The "sig code" refers to the instructions that will be printed on the prescription label. For example a sig code for the pharmacist may be "QIDT" and the instruction will print "Take one tablet four times a day". When used, only one standard set of sig codes should be available for all pharmacists to use. These codes also should be reviewed with all staff for error potential, for example having a sig code of "QID" and "QOD" for "four times a day" and "every other day" respectively. These codes could be used in place of one another in error, especially since the "I" and "O" keys on computer keyboards are next to one another.

7. Characteristic #44 - Define the type of feedback that is required to the community of physicians.

Various forms of feedback for prescriber education would include: periodic mailings to prescribers that describes unsafe prescription writing practices; presenting a lecture on medication safety at a local prescriber professional meeting; or meeting informally with prescibers to discuss safety issues in medication prescribing.

8. Characteristic #73 - What is considered a "targeted" high alert medication?

Medications that may be considered "high alert" drugs are described on page 3 of the self-assessment. "Targeted" high alert medications may include all of these examples or drugs that may be dispensed in your pharmacy that have been associated with known or potential (near miss) medication errors. They also may include medications that you have learned, through review of journals or reports, that may cause serious errors. Aside from notifying all employees of concerns with these medications, physical constraints, such as those listed in this question should be employed.

9. Characteristic # 87 - What is considered "proper hand washing"?
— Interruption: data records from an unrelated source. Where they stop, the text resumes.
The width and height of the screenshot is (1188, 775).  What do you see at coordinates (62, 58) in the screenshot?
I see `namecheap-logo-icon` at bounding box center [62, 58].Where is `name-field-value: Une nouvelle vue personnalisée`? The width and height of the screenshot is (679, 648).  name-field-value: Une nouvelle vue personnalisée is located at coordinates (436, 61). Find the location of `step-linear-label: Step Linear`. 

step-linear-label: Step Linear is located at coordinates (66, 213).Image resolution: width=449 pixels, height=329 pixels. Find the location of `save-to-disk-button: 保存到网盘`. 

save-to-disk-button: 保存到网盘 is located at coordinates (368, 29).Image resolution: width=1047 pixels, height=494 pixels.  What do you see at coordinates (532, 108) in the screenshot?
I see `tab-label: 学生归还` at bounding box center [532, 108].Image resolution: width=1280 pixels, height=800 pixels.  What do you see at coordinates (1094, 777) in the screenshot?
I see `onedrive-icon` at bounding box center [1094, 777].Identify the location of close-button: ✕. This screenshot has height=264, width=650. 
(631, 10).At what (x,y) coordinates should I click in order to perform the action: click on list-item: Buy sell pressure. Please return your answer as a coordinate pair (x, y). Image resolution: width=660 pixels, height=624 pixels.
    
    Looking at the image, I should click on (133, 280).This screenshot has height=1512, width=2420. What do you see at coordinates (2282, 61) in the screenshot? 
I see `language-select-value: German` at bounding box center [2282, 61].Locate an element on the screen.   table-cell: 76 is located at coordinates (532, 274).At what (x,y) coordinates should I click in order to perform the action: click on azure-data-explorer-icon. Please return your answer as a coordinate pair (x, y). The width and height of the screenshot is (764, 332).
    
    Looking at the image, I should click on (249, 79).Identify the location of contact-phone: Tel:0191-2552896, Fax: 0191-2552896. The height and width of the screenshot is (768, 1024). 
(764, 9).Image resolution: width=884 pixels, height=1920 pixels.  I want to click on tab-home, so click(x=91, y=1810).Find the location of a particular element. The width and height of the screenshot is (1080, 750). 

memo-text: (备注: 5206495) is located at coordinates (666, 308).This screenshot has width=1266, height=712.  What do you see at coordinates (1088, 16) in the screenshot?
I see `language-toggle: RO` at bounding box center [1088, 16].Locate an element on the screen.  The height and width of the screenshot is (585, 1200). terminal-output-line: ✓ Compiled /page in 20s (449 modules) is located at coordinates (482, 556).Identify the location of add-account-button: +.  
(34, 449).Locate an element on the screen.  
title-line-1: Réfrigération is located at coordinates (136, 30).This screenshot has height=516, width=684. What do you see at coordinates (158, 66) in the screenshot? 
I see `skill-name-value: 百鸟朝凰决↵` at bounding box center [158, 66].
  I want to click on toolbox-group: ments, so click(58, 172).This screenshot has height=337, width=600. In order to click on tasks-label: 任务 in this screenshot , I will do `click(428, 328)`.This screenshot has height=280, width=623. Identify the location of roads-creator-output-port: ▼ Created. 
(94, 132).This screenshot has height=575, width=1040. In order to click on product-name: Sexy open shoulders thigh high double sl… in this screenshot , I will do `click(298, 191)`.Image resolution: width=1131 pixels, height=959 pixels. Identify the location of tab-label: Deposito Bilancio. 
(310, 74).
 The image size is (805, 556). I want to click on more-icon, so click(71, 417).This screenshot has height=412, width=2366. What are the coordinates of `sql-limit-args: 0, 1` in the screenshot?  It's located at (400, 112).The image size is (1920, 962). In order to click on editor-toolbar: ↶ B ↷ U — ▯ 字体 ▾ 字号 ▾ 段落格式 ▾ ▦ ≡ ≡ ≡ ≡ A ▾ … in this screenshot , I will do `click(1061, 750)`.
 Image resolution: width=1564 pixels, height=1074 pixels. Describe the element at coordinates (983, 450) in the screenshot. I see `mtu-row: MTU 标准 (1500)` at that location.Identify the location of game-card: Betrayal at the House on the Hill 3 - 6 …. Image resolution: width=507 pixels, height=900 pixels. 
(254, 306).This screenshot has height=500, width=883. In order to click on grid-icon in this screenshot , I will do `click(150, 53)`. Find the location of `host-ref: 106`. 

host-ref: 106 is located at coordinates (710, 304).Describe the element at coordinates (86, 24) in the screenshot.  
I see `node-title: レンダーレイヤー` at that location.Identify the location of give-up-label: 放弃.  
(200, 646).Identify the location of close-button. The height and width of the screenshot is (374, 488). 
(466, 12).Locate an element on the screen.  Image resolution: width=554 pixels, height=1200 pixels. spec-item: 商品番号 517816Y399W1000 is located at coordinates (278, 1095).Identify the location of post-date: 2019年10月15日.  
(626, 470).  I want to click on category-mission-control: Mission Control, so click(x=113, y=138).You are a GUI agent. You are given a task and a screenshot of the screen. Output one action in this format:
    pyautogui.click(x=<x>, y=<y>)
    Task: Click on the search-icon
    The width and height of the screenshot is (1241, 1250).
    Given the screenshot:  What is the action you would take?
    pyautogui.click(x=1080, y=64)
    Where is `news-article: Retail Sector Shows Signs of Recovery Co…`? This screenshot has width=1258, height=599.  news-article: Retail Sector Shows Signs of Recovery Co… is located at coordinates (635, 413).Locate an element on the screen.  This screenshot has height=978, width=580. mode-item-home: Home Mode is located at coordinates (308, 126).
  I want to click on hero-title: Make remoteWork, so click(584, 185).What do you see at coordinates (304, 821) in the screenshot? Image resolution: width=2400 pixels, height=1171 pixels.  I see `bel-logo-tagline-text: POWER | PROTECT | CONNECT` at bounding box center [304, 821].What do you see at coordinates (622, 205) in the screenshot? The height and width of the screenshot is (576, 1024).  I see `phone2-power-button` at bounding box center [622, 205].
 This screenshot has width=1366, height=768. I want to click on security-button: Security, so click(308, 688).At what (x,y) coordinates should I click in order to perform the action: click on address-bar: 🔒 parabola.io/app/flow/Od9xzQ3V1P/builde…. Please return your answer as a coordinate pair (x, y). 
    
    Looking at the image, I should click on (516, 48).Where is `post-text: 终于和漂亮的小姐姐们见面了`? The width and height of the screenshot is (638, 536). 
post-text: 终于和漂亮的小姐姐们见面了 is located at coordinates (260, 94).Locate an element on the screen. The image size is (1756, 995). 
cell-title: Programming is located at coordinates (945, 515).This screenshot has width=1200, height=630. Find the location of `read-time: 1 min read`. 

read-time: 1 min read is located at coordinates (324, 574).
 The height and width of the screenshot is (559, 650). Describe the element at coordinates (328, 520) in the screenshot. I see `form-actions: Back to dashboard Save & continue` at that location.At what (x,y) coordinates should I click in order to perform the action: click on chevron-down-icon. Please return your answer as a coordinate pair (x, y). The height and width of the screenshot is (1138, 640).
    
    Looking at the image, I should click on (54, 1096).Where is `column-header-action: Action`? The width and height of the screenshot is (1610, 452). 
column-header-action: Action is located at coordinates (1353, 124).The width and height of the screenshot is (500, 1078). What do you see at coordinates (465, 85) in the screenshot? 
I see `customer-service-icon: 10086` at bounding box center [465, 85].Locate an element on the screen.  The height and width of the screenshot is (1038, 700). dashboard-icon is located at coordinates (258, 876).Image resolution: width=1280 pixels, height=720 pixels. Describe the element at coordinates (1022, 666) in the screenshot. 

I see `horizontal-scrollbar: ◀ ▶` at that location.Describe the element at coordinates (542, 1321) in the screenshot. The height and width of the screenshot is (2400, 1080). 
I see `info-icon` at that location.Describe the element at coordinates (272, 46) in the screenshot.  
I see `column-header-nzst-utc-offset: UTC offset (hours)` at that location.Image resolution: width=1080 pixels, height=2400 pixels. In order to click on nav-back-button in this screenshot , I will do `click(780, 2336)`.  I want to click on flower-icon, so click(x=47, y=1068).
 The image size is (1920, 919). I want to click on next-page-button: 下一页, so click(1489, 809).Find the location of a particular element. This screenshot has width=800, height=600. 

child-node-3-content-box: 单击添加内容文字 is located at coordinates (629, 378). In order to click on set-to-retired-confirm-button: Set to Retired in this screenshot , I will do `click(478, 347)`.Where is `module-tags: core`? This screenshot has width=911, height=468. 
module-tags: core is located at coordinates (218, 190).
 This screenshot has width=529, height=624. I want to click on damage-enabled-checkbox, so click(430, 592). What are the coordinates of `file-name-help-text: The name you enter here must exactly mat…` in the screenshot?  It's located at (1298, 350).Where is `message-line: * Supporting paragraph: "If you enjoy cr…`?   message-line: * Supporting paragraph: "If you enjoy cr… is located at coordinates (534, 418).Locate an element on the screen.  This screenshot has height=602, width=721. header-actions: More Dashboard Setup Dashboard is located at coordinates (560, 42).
Proper hand washing would be washing one's hands with soap or a mild detergent and water before and after handling any loose oral solid products. When answering this question you should consider the proximity of hand washing facilities to the area in which medications may be handled or prepared. If a sink is not in close proximity to the dispensing area, then an answer of A through D may be appropriate.

10. Characteristic # 146 - Who is considered a "targeted" high-risk population

High-risk populations would include: elderly patients who may be receiving numerous different prescription medications; diabetic patients who may need to adjust their dose of medication depending on their blood sugar results or current well being (e.g., infection, flu or cold); pediatric patients; and patients receiving chemotherapy or immunosuppressive medications. "Targeted" high-risk populations may include those listed above or others (e.g., juvenile diabetics, patients over 85 years of age receiving "normal" adult doses, patients recently released from an acute care hospital) that you have decided a pharmacist will speak with the patient or caregiver whenever a new or refill prescription is obtained.

11. What if a question doesn't apply to the services offered or activities in my pharmacy?

If a question doesn't apply to services or activities in your pharmacy, then an answer of E may be appropriate since your pharmacy would not be prone to errors in that circumstance.